Importantly, yoga did not adversely affect or improve immune or v

Importantly, yoga did not adversely affect or improve immune or virological status in these well-controlled HIV-infected adults. Yoga appears to be a low-cost, simple to administer, safe, nonpharmacological, popular and moderately effective behavioural intervention for reducing blood pressures in HIV-infected

people. The reduction in blood pressures observed with the practice of yoga in these pre-hypertensive Selleckchem LDE225 HIV-infected men and women is clinically relevant when considered in the context of anti-hypertension studies conducted in HIV-seronegative populations. Using tightly controlled dietary modification, the Dietary Approaches to Stop Hypertension (DASH) study reduced sodium intake in hypertensive participants who habitually consumed low, intermediate or high sodium levels, and reduced systolic blood pressure by 3.0, 6.2 and 6.8 mmHg [42], reductions of a similar magnitude to that observed in the current yoga study.

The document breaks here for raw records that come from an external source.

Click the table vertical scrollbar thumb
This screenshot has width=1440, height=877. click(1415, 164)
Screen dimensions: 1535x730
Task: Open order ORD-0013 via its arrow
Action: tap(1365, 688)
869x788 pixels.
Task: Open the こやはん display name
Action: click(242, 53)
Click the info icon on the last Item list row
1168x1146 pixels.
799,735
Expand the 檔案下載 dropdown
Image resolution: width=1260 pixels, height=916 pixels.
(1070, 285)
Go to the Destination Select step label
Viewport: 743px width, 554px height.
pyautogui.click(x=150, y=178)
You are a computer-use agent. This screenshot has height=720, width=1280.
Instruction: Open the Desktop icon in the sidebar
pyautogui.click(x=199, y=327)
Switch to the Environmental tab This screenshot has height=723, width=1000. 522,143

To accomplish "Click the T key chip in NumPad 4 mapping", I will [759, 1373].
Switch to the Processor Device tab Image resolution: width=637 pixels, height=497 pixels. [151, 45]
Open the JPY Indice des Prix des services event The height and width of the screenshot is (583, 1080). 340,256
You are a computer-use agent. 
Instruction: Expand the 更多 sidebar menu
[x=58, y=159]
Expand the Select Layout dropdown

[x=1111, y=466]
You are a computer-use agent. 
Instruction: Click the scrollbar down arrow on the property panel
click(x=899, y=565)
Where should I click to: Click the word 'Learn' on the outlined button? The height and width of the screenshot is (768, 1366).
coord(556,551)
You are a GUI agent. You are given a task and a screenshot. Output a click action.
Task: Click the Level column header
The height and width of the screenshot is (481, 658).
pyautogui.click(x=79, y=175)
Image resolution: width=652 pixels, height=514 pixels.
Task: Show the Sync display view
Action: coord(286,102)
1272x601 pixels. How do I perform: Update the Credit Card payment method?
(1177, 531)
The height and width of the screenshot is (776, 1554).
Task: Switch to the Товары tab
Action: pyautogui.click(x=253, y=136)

In the PREMIER study, the DASH intervention was combined with established behavioural modifications

(weight loss by increased physical activity and reduced energy intake) in HIV-negative normo- and hypertensive African American and Caucasian men and women (mean age 50 years), and after only 6 months, systolic blood pressure was reduced by 2.1–5.7 mmHg [43], similar reductions to those observed for yoga. It is unlikely NVP-BKM120 that changes in dietary salt affected our findings because baseline

sodium intake in the HIV-infected participants was greater than AHA recommendations (1.5 g NaCl/day [44]), but it was not different between groups and was not reduced after either intervention. Our findings support the notion Edoxaban that, among traditional lifestyle modifications, the practice of yoga can be used to lower and manage systolic and diastolic blood pressures in pre-hypertensive HIV-infected people. The magnitude of the reduction in blood pressure observed here is similar to that observed in HIV-negative people with CVD risk factors who followed a yoga lifestyle intervention. Yoga tended to reduce blood pressure in studies of HIV-negative participants with the ‘metabolic syndrome’ [32], with and without previous coronary artery disease [25], and with hypertension [21]. Perhaps the practice of yoga improves vascular function/tone, and this mediates the lowering of blood pressure [25]. Conversely, in HIV-negative people with CVD risk factors, the practice of yoga appears to reduce body weight and glucose, insulin, triglyceride and proatherogenic lipoprotein levels [8–11]; beneficial effects that were not observed in the current study of people living with HIV.